My parents, my brother, and my dog have visited me every day, as they dropped off food for me. They come and stand on the sidewalk before and I press myself against the window and look down at them. My dog is concerned with everything but the hotel above and snakes around the pillars, glad to be outside. I watch my father and my mother squint upwards, wave madly. I blink off and on the lights in my room to signal my presence. When they came at night they could make out the shape of me, spreadeagled on the glass, my arms sweeping back and forth. I watched their video; I sent them a video in turn, of the small dots of them far below.
When I tell my friends about the visits they laugh. That’s so sad, they say, but also, nice, I guess? Also nice, I think mostly. My family is here for me. I haven’t been able to say that for a while. So I don’t feel lonely; as it is I’m an introvert, but especially now I don’t feel lonely, especially as I bite into the mango my mother cut for me, and neatly boxed, and dropped off at the hotel door. The juice spills over my lips. I remember in my college dorm scraping the last bits of fibrous flesh from the Ecuadorian mangoes they gave in the dining halls. But this is different, this is soft and sweet and so rich it feels like it shouldn’t be allowed. Something trembles inside me. I eat the box piece by piece and without stopping until it’s empty. Then I wipe the juice from the inside with my finger.

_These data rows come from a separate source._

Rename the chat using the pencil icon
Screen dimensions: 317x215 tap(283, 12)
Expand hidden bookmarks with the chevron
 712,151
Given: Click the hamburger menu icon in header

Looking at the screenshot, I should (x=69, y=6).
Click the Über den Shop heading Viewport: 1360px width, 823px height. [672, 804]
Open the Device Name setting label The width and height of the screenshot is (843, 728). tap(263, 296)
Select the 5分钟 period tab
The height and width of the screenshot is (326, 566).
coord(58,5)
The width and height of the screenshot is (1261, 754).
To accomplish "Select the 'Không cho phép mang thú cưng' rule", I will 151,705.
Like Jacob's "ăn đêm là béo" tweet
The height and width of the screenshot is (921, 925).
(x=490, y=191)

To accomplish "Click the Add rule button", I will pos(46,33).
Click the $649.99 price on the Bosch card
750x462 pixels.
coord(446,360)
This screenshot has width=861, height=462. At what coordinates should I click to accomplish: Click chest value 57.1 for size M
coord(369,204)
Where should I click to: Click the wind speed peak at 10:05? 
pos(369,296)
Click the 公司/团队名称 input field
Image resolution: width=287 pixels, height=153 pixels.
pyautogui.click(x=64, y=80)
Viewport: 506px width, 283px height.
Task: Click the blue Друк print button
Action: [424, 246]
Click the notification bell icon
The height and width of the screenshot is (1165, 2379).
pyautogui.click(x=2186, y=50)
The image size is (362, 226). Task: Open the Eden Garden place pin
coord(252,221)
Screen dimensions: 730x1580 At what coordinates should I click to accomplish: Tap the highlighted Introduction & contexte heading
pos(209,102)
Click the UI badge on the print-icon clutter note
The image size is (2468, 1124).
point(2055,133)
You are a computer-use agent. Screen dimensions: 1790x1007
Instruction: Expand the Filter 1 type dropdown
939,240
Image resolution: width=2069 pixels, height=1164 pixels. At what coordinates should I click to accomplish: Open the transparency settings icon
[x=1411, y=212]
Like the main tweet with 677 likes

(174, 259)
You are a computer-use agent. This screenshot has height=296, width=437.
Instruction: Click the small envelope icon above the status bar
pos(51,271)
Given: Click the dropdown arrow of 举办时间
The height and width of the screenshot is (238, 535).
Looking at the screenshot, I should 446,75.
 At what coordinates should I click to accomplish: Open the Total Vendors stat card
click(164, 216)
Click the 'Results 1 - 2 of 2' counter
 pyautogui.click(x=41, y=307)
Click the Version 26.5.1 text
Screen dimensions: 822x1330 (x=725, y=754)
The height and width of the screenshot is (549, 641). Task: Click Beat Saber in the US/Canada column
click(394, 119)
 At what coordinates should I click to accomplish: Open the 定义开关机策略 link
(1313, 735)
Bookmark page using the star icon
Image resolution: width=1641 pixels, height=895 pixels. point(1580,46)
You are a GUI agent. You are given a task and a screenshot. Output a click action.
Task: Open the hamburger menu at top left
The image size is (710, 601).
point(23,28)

And my friends are here for me, too. I call someone and we talk for hours. Later he texts me: hope is in other people.
I used to not believe that. I used to think hope was something you carried, was a rock in your belly, you could hit it and it would not move. But I am changing my mind these days. I am thinking more and more about community. What it means to be surrounded, even if not physically (or physically, too: on my wall the posters my mother got me, the stuffed toys my friends named; the shirt I borrowed from my roommate; the book recommended by my classmate). How we lift each other up. What a privilege it is to be lifted up.
I watched the movie of the musical In the Heights yesterday. I have loved the soundtrack for a long time and the movie, though different, held some of that same magic—homecoming, homerooting. Belonging somewhere not because of where you’re from but who you’re from. I am in the heights now. I am looking down on it all.